Yesterday Fletch and I decided to go drive around Babeldaob, first of all because there’s some cool stuff way up north where we hadn’t ventured yet, and second of all because our car battery had slowly been dying due to constantly starting the car and then only driving half a mile. So nice long drive for the car, new territory to explore for us, it was a win win idea.
I’ve already described this several times, so sorry if I am beginning to sound like a broken record, but Babeldaob is the big island just over the bridge to the north of us. It is the view we get from our roof. There is a really nice compact road that was just constructed a few years back that runs around the entire island, and then up on the north side of the island there is a long, narrow point where another road breaks off and leads all the way to the northernmost end. The drive is beautiful as there is really nothing on Babeldaob, save for a few villages.
We continued on our way and found the sign for the stone monoliths. I had heard about these stone faces, (unexplained rocks sitting in a field like Stonehenge or the faces of Easter Island) and was eager to see some mysterious, ancient, historic relics. We paid the $2 fee for locals at a little hut, deserted save for three Palauan men on duty, and made our way down the grassy hillside.
The large stones we were about to see are scattered all over Palau, but the greatest concentration of them is in that field, called Badrulchau. 39 monoliths and 7 carved faces are there, some weighing up to 5 tons. No one knows why the stones are there, and no one knows why there are frightening, fanged faces carved into them.
The most puzzling finding about these stones is that they did not originate from Palau. The material used to build the stones, puddingstone andesite, was imported. Remember that Palau is a little island archipelago out in the middle of nowhere. Where could 5-ton rocks possibly be imported from in 100 AD?
The road ended at the northernmost point of Babeldaob and turned into a boat ramp leading into the water. A little convenience store was the only thing on the road, so we stopped for waters and some homemade local treat that claimed to be fried bananas. It tasted more like morsels of banana bread french toast.
We made our way back to the Japanese Lighthouse sign, and this time stopped in the ladies’ backyard to pay the $2 local fee. The dirt road led us up the side of a hill until we saw some sort of angel figurine poking out over a ridge to our left. We stopped to investigate and found a graveyard. I’m always fascinated when I stumble across graveyards in different counties. This one seemed a lovely place to rest, on a grassy hilltop under the bright sun and blue sky and the ocean just visible in the distance. Nothing was in the area so the only sound was that of the wind.
We continued up the little dirt path, the ride becoming bumpier and bumpier as we drove on, until on the right side of the road, a concrete wall nearly destroyed by bullet holes appeared quite suddenly. I hopped out of the car and hesitantly made my way up the hill, tripping over rubble as I went. This was no lighthouse. This was a Japanese outpost from the war.

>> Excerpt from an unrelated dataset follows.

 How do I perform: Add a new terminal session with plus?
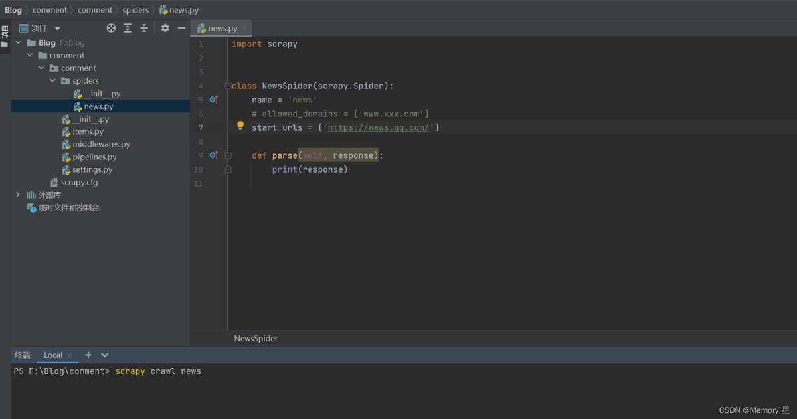[x=88, y=355]
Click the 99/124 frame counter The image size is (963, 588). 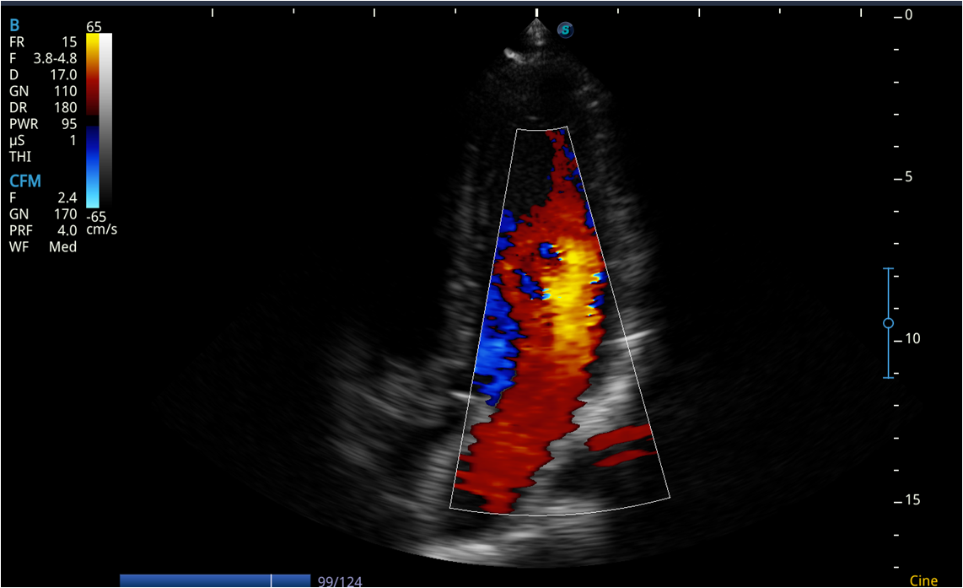(340, 581)
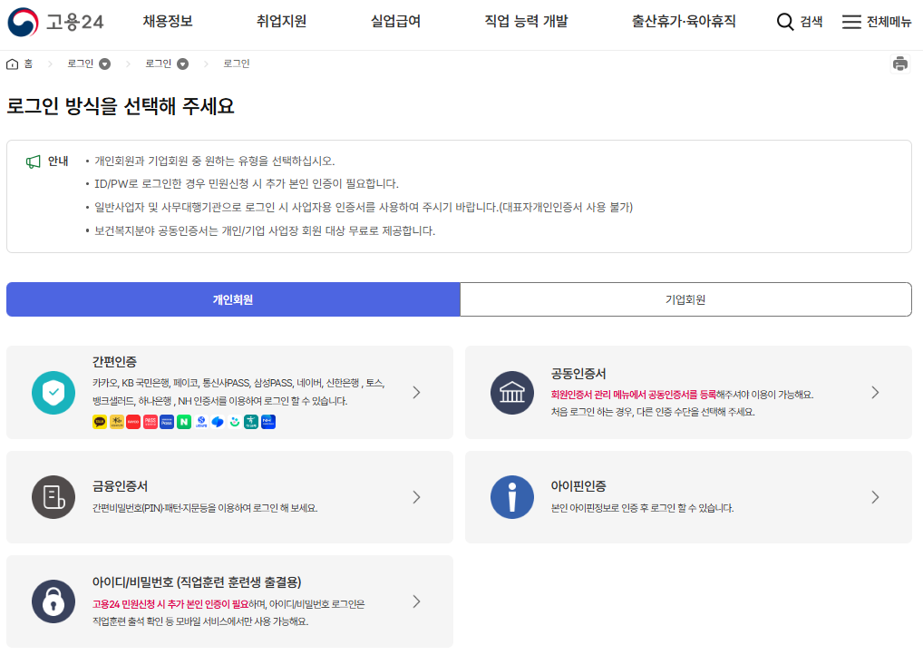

I tried to look up some more information on the “Japanese Lighthouse” but couldn’t find much at all. Todai, the name of the place, is the Japanese word for lighthouse, so that’s why the sign tried to tell us we were going to a lighthouse. I also found out that it was a communications center. I scoured the internet and the only three sources of information I could find on the place all had the exact same paragraph written. I don’t know which was the original and which two were plagiarized (quite rude), but I suppose it’s my turn to copy it down:
“The Japanese occupied Palau from 1918 to 1945. Todai served as a Communications Center and a headquarters during World War II. Completed in 1936, Todai was built entirely by hand without the use of vehicles. Rocks and cement were carried from the nearby Ollei Port by Palauans from Ngarchelong and neighboring Ngaraard. From its amazing vantage-point, Todai offers a nearly 360 degree view of the adjacent reefs and waters. Today Todai stands as a testament to Palau’s varied political and cultural history.”